* **Your goal**: Starting at the first line of the material and ending with the line that contains "Action: [x=36, y=43]", rewrite those lines as a Markdown table with the columns Row and Line, leaving out any blank lines.

* **Extracted information**:

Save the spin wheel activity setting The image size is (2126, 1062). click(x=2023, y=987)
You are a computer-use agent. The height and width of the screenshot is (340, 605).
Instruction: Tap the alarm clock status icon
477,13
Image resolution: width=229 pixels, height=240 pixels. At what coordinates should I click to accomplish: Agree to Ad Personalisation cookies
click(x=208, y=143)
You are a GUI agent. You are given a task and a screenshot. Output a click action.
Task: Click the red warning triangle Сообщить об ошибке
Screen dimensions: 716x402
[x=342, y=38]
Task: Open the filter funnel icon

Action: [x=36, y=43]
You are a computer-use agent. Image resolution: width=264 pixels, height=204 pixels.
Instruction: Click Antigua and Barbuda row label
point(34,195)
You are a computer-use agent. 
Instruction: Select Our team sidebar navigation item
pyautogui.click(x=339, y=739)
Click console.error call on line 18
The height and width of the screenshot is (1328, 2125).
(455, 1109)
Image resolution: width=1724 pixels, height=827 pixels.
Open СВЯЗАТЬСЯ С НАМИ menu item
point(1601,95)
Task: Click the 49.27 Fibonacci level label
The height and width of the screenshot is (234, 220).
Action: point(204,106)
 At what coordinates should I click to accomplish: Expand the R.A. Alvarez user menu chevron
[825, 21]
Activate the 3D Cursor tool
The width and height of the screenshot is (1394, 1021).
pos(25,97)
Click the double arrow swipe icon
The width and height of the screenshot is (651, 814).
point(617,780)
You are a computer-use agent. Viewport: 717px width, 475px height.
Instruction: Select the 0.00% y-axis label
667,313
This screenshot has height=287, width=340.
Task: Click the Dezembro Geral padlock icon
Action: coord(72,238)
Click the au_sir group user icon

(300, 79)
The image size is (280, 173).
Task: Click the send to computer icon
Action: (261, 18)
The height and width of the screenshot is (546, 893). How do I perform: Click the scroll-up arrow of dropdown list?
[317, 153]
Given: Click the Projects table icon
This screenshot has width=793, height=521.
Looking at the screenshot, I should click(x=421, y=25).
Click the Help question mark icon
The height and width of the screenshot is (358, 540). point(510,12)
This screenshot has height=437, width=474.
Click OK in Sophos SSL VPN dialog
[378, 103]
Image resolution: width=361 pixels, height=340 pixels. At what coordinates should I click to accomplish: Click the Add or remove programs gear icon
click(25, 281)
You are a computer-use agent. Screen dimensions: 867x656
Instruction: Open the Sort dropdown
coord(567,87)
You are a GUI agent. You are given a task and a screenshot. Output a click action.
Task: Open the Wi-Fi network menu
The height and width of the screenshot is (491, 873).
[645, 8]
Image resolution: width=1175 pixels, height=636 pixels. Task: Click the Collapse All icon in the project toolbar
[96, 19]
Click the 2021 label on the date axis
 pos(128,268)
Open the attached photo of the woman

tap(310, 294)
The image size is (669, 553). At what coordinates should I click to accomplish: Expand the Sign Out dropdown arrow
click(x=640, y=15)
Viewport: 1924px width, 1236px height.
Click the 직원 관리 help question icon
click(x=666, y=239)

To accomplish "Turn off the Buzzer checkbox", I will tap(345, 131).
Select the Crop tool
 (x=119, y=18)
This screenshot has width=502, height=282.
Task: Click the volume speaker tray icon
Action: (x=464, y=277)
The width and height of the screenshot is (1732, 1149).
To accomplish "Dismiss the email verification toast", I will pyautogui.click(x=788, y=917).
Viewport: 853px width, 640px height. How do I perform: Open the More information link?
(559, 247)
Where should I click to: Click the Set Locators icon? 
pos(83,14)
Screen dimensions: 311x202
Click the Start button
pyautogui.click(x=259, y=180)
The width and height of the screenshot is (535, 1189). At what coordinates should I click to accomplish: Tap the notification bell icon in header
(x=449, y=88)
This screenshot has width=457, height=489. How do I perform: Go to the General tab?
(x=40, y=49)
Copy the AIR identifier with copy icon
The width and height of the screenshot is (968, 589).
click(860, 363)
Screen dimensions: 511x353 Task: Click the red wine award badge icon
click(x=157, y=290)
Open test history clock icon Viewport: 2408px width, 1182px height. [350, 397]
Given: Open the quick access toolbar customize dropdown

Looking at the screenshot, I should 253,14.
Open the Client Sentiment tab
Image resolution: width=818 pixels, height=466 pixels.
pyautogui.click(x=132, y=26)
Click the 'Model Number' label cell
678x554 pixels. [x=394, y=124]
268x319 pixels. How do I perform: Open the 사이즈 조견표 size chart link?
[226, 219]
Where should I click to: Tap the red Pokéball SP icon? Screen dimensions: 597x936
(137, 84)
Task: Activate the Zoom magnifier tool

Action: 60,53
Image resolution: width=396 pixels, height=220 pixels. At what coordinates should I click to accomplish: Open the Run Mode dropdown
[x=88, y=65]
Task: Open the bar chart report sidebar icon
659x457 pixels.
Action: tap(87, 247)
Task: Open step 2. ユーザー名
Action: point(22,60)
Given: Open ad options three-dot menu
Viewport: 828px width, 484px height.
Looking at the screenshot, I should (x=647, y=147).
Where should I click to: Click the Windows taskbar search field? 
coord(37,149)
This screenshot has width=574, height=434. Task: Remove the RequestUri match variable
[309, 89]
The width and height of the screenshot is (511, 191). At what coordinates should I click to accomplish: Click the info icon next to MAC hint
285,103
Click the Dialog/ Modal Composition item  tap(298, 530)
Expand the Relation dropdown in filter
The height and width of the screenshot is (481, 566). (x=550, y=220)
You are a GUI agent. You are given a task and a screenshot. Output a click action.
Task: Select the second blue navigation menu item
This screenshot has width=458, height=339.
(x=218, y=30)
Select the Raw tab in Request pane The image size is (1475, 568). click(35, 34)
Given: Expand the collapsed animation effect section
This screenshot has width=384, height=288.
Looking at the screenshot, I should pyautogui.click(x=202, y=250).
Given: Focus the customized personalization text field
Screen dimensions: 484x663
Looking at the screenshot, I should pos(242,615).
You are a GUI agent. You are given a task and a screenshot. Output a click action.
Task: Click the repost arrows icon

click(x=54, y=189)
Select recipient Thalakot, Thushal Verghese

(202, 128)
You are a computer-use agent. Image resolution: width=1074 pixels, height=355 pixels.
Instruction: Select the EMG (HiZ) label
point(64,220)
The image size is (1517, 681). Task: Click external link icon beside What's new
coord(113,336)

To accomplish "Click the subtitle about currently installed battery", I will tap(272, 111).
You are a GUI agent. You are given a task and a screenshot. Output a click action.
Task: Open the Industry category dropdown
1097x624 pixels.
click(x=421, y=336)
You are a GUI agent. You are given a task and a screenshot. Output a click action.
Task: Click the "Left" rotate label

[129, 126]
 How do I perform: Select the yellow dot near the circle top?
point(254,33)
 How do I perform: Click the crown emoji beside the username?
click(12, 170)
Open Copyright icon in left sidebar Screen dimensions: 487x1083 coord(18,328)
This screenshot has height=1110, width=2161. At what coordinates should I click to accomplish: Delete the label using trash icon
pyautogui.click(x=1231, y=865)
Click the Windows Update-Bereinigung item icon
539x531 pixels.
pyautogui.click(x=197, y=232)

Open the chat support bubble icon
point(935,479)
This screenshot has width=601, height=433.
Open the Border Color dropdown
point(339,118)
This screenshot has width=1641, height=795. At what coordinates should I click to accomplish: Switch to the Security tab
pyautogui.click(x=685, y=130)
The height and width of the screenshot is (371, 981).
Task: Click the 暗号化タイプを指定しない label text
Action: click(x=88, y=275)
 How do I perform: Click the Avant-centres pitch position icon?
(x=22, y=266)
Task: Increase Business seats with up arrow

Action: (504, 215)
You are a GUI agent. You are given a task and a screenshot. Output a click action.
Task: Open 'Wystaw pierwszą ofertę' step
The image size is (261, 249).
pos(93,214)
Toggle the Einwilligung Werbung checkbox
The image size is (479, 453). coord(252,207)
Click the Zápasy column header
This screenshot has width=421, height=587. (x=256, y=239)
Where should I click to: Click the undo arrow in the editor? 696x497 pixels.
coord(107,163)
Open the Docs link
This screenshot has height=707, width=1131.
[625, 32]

* **The reply**:
| Row | Line |
|---|---|
| 1 | Save the spin wheel activity setting The image size is (2126, 1062). click(x=2023, y=987) |
| 2 | You are a computer-use agent. The height and width of the screenshot is (340, 605). |
| 3 | Instruction: Tap the alarm clock status icon |
| 4 | 477,13 |
| 5 | Image resolution: width=229 pixels, height=240 pixels. At what coordinates should I click to accomplish: Agree to Ad Personalisation cookies |
| 6 | click(x=208, y=143) |
| 7 | You are a GUI agent. You are given a task and a screenshot. Output a click action. |
| 8 | Task: Click the red warning triangle Сообщить об ошибке |
| 9 | Screen dimensions: 716x402 |
| 10 | [x=342, y=38] |
| 11 | Task: Open the filter funnel icon |
| 12 | Action: [x=36, y=43] |